(Work to do):
[1] Rewrite the passage of the circle-drawing text starting at "I have to admit" and ending at "such a way.", with "floodfill" replaced by "flood fill".
[2] Put the lines of the records below the circle-drawing text into a numbered list, leaving out blank lines and the pictures.

I have to admit this is an inefficient way to draw circle. A better and faster way is to draw a circle with a stroke and then use floodfill to fill the circle with a solid color. And there is also no antialiasing at the circle boundary. Our demo at the end requires circles to be drawn in such a way.

Below is the version written with intrinsic (not using F32vec4 yet). I will not try to explain this intrinsic version but I'll explain the F32vec4 version. Both version are similar.

C++
// Draw Circle with SIMD intrinsic
void CScratchPadDlg::OnPaint()
{
    // ... non-relevant GDI+ code is not shown here

    UINT col = 0;
    int stride = bitmapDataCanvas.Stride >> 2;

    float fPointX = 100.0f; // x coordinates of the circle center
    float fPointY = 100.0f; // y coordinates of the circle center
    float fRadius = 40.0f; // radius of the circle center

    // vector of 4 x coordinates of the circle center
    __m128 vecPointX = _mm_set_ps1(fPointX);
    // vector of 4 y coordinates of the circle center
    __m128 vecPointY = _mm_set_ps1(fPointY);
    // vector of 4 radius of the circle center
    __m128 vecRadius = _mm_set_ps1(fRadius);

    float fy=0.0f;
    float fx=0.0f;

    UINT color = 0xff00ff00;
    for(UINT row = 0, fy=0.0f; row < bitmapDataCanvas.Height; row+=1, fy+=1.0f)
    {
        for(col = 0, fx=0.0f; col < bitmapDataCanvas.Width; col+=4, fx+=4.0f)
        {
            // calculate the index of destination pixel array
            int index = row * stride + col;

            // vector of X coordinates of the 4 pixels, it is inverse of of little endian
            __m128 vecX= _mm_set_ps(fx+3.0f, fx+2.0f, fx+1.0f, fx+0.0f);
            // vector of Y coordinates of the 4 pixels
            __m128 vecY = _mm_set_ps1(fy);

            // Subtract center X from the pixel X coordinates
            vecX = _mm_sub_ps(vecX, vecPointX);

            // Subtract center Y from the pixel Y coordinates
            vecY = _mm_sub_ps(vecY, vecPointY);

            // compute the square of X, that is X * X = X to power of 2
            vecX = _mm_mul_ps(vecX, vecX);
            // compute the square of Y, that is Y * Y = Y to power of 2
            vecY = _mm_mul_ps(vecY, vecY);

            // Add up the X square and Y square
            __m128 vecHypSq = _mm_add_ps(vecX, vecY);

            // Find the hypotenuse by computing square root
            __m128 vecHyp = _mm_sqrt_ps(vecHypSq);

            // Generate the mask for condition of hypotenuse < radius
            __m128 mask = _mm_cmple_ps(vecHyp, vecRadius);

            // all 4 pixel in mask vector, falls within the width
            if(col+3<bitmapDataCanvas.Width)

(Recorded data):
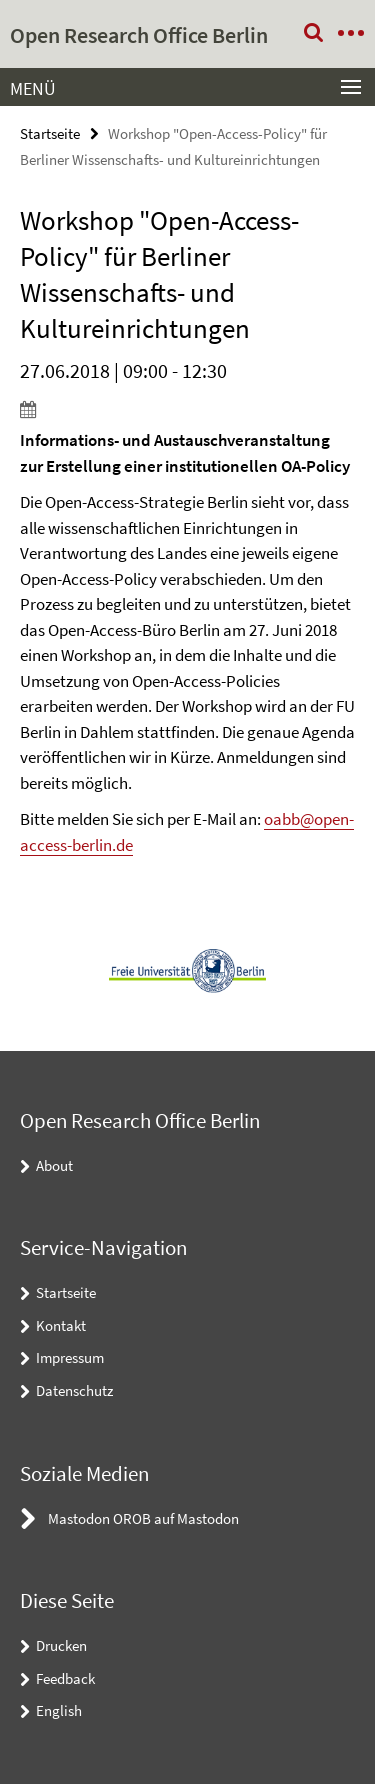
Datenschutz (74, 1390)
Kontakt (61, 1325)
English (59, 1710)
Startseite (50, 133)
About (54, 1165)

(Problem solutions):
[1]
I have to admit this is an inefficient way to draw circle. A better and faster way is to draw a circle with a stroke and then use flood fill to fill the circle with a solid color. And there is also no antialiasing at the circle boundary. Our demo at the end requires circles to be drawn in such a way.

[2]
1. Datenschutz (74, 1390)
2. Kontakt (61, 1325)
3. English (59, 1710)
4. Startseite (50, 133)
5. About (54, 1165)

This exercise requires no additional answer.